Rep. Tom Davis took the first step toward making good on his promise to repeal the provision requiring every agency to name a chief privacy officer.
The Virginia Republican earlier this week introduced a one-sentence bill that would remove Section 522 of the Transportation, Treasury and General Government Appropriations Act of 2005.
Congress referred the bill, HR 1271, to the House Government Reform Committee, which Davis chairs, meaning the legislation will make it through committee quickly and onto the House floor for a vote.
'I strenuously oppose Section 522 of the [act] requiring that each federal agency have a privacy officer to carry out duties relating to the privacy and protection of personally identifiable information,' Davis said last year during the debate on the appropriations bill. 'These federal information security functions are an intrinsic part of existing federal information policy. They are the responsibility of the agency CIO. Therefore, privacy officers are unnecessary.'
Davis was so bothered by the requirement that he introduced two bills in late December even before President Bush signed the appropriations legislation into law. One bill would repeal the provision; another would water it down so the privacy officer would assist the CIO [See GCN story].

Required work
A) Which lines in the records below contain the word "Open" with that exact capitalization? Copy each of them.
B) Carry on the article about Rep. Tom Davis's bill to repeal the privacy officer requirement, starting after its final sentence.

Data supplied
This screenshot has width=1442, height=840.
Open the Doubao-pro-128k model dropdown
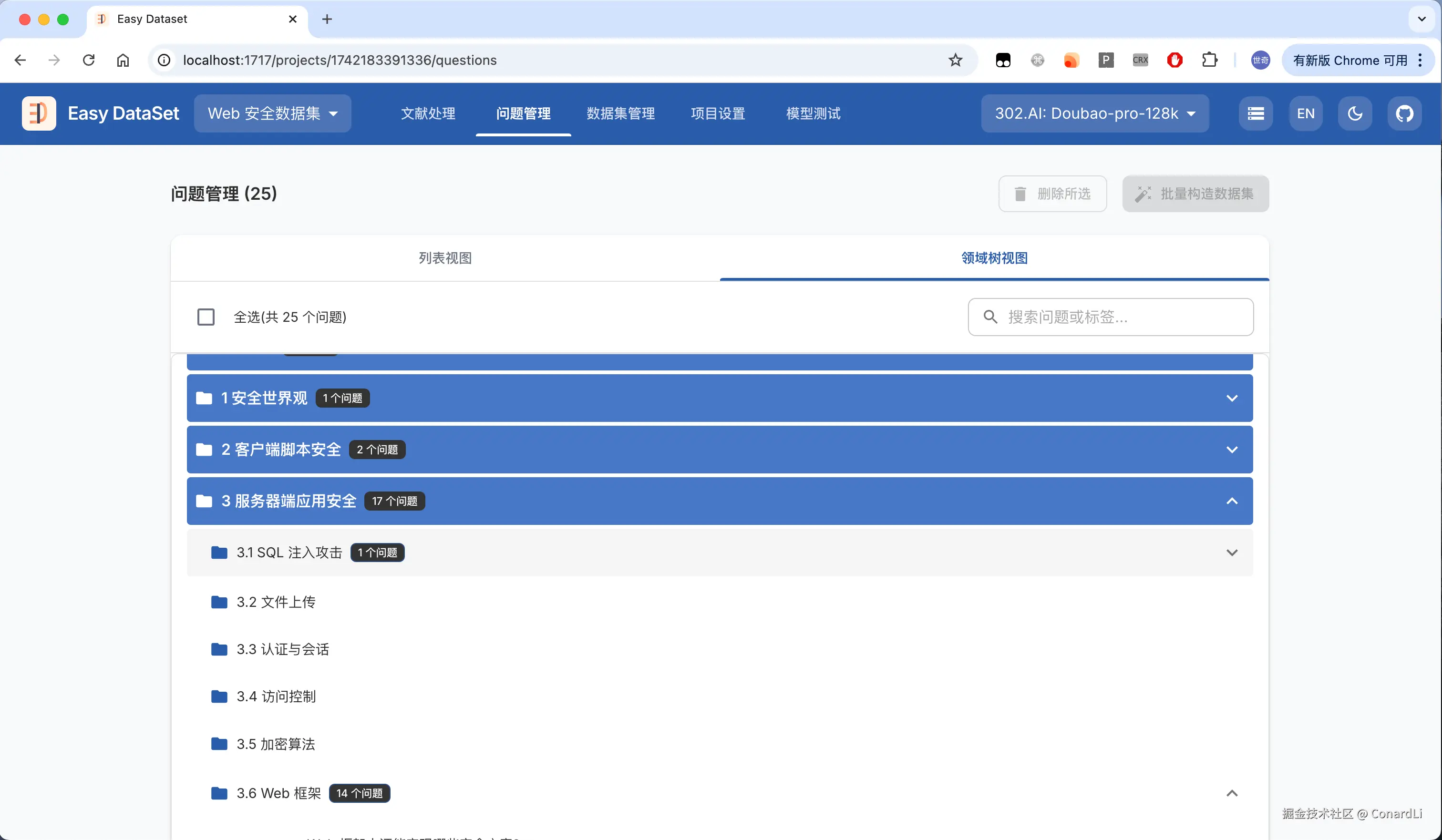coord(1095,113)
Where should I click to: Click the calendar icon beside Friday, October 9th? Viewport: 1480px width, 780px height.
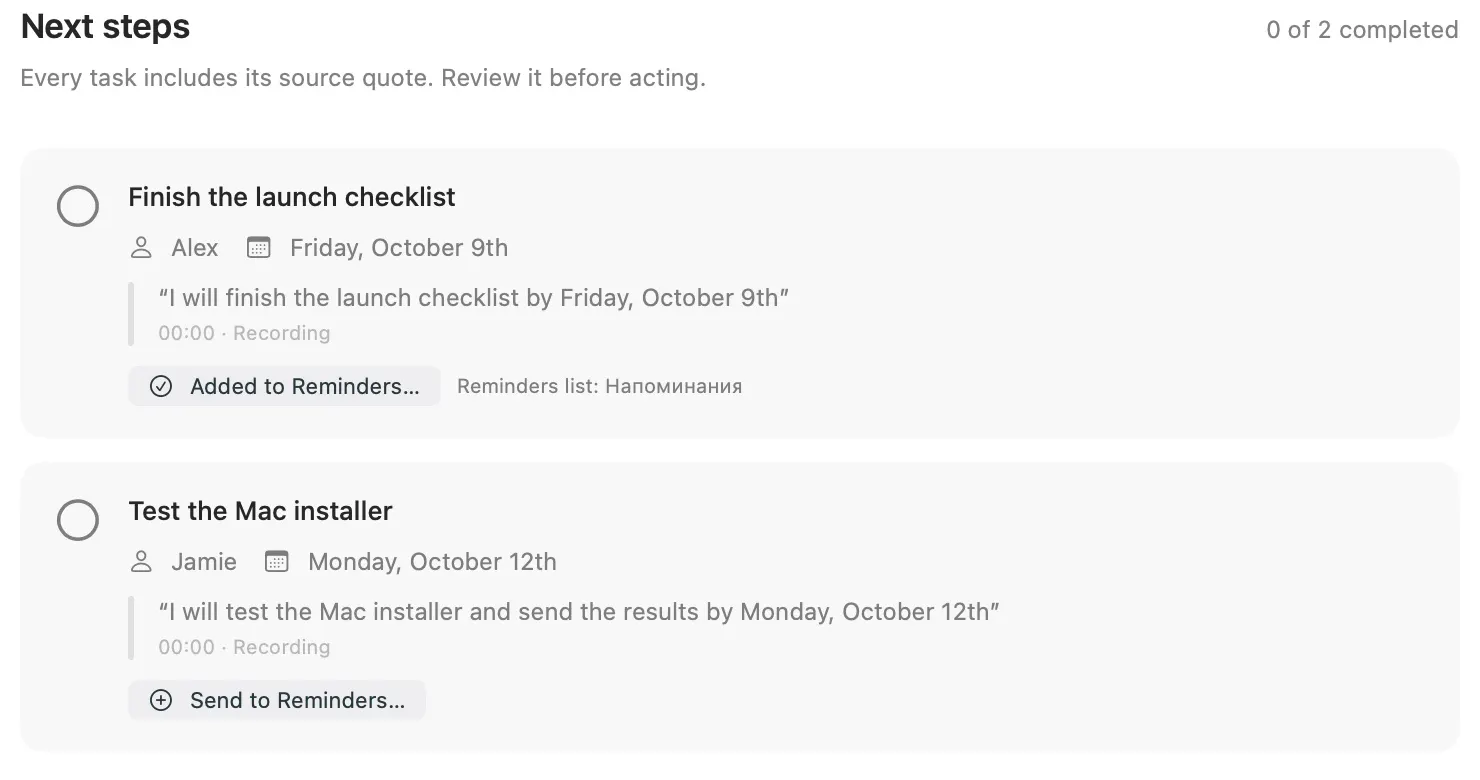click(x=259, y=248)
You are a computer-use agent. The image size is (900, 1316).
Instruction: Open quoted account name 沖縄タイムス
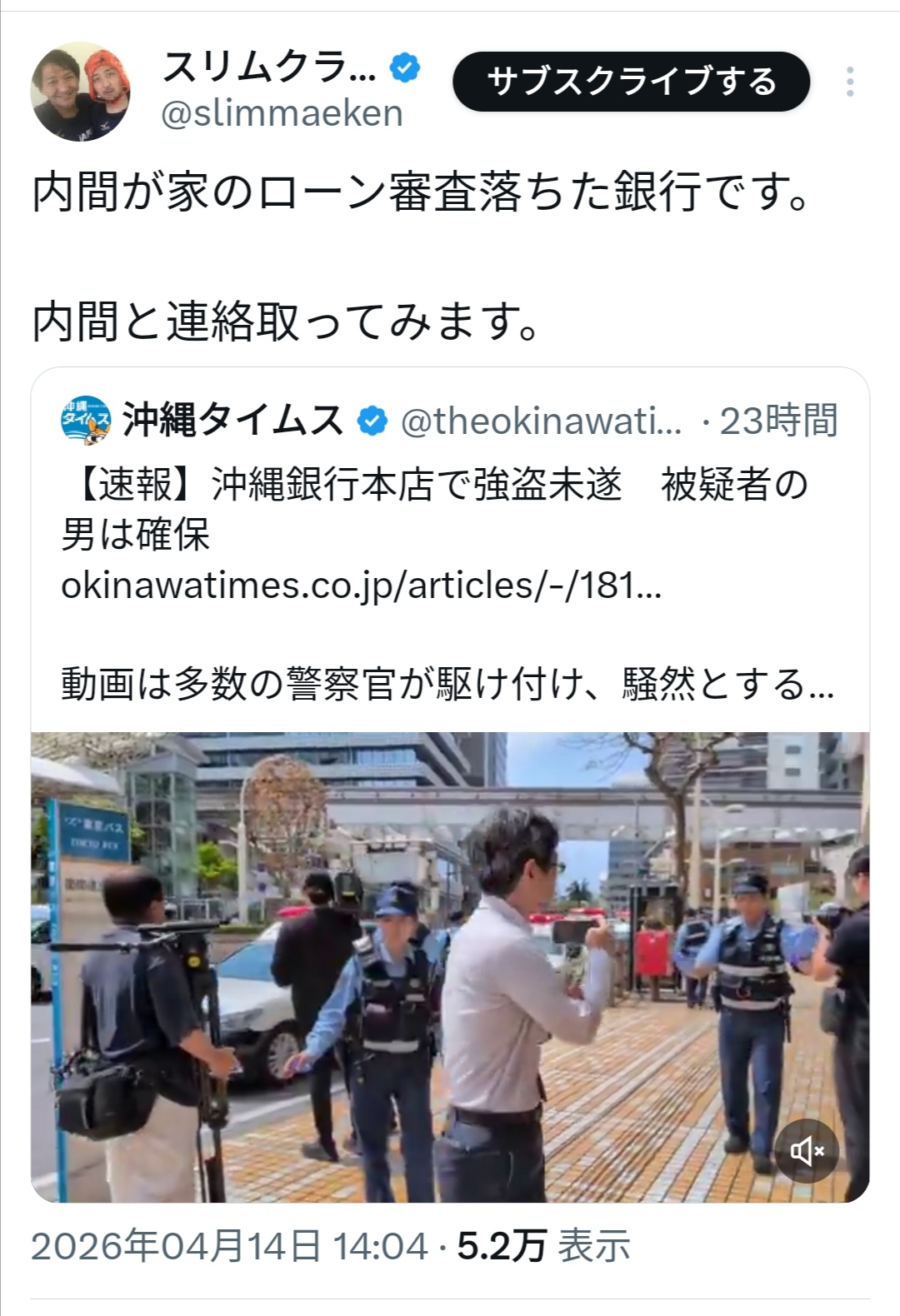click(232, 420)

Answers to the exercises
A)
Open the Doubao-pro-128k model dropdown
Instruction: Open quoted account name 沖縄タイムス

B)
The Office of Management and Budget is determining whether the provision applies governmentwide or just to the specific agencies in the Transportation and Treasury act.
In other legislative news, the committee also recently passed the Program Assessment and Results Act, sponsored by Rep. Todd Platts (R-Pa.).
The bill, HR 185, would require OMB to assess the performance of every federal program at least once every five years. The PAR Act mirrors what OMB is doing with its Program Assessment Ratings Tool (PART).
A similar bill passed the committee last year but was not considered by the House.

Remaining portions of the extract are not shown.